Already much later, at the beginning of the 21st century, with the help of lawsuits imposed from far-fetched reasons, the Lexra company, which produced various innovative processors for 5 years, was crushed. This sad story is somewhat reminiscent of what happened to MOS Technology.

Edited by Richard BN and Dr Jefyll

2x2=4, mathematics

Emotional stories about processors for first computers: part 9 (Acorn ARM)

The first ARM processors

The ARM-1 processor was an astonishing development, it continued the 6502 ideology (namely to make a processor that is easier, cheaper and better), and was released by Acorn in 1985. This was at the same time when Intel's technological miracle the 80386 processor appeared. ARM consisted of about ten times less transistors and therefore consumed significantly less energy and was at the same time much faster on average. Indeed ARM did not have an MMU and even divide and multiply operations, so in some calculations based on the division the 80386 could be faster. However the advantages of ARM were so great that today it is the most mass processor architecture, more than 100 billion such processors have been produced.

The ARM's development in 1983 began after Acorn conducted research with the 32016 processor, which showed that many calculations with the 6502 at twice the lower operating frequency than the 32016 could be faster than with what seemed to be a much more powerful processor. At that time the 80286 was already available, it showed very good performance. But Intel perhaps sensing the potential of Acorn refused to provide its processor for testing. The technology of the 80286 was not restricted as was the 80386 and was transferred to many companies, so history is still waiting for the disclosure of details of this somewhat unusual refusal. Perhaps if Intel had allowed the use of its processor, then Acorn would have used it, and would not have developed the ARM.

=== DATA LISTING ===

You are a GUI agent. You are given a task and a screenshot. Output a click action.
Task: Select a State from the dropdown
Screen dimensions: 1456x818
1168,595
---
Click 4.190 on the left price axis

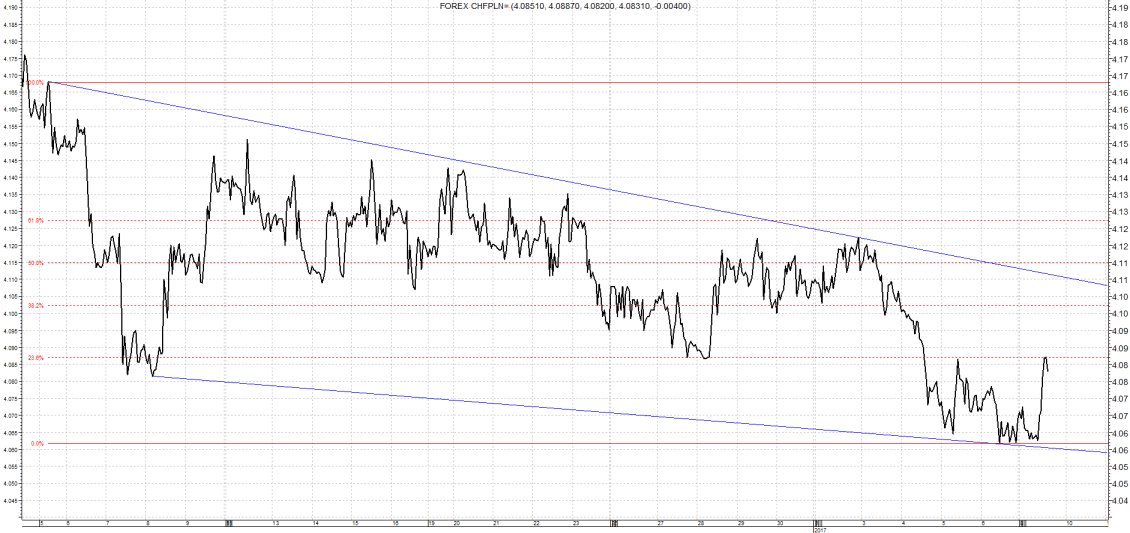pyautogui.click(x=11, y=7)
...
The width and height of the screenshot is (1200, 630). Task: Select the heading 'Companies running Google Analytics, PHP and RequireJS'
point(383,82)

=== TASK 1 ===
Copy out the ARM history text from "Edited by Richard" down to "have been produced.", and swap every "80386" in that stretch for "i386".
=== TASK 2 ===
Please continue the ARM history text with the next part, starting after its last sentence.
The rows are separate material, unrelated to the ARM history text.

=== WRITTEN ANSWER 1 ===
Edited by Richard BN and Dr Jefyll

2x2=4, mathematics

Emotional stories about processors for first computers: part 9 (Acorn ARM)

The first ARM processors

The ARM-1 processor was an astonishing development, it continued the 6502 ideology (namely to make a processor that is easier, cheaper and better), and was released by Acorn in 1985. This was at the same time when Intel's technological miracle the i386 processor appeared. ARM consisted of about ten times less transistors and therefore consumed significantly less energy and was at the same time much faster on average. Indeed ARM did not have an MMU and even divide and multiply operations, so in some calculations based on the division the i386 could be faster. However the advantages of ARM were so great that today it is the most mass processor architecture, more than 100 billion such processors have been produced.

=== WRITTEN ANSWER 2 ===
The ARM was developed by only a few people, and they tested the instruction system using BBC Micro's Basic. The development itself took place in the building of a former barn. The debut of the processor turned out rather unsuccessfully. In 1986 the second ARM processor for the BBC Micro was released with the name of the ARM Evaluation system, which contained 4 MB of memory in addition to the processor (this was very much for those years), which made this attachment a very expensive product (above 4000 pounds, it was about $6000). Indeed if you compare it with the computers of that time with comparable performance capabilities, this second processor turned out to be an order of magnitude or even almost two orders of magnitude cheaper. There were very few programs for the new system. This was a bit strange because it was quite possible to port Unix for this system, there were a lot of Unix variants available in that time which didn't require MMU, there were such Unix variants for the 68000, PDP-11, 80186 and even 8088. Linux was ported for the Acorn Archimedes only in the 90's. Perhaps the delay in the appearance of a real Unix for the ARM was caused by Acorn's reluctance to transfer ARM technology to other companies.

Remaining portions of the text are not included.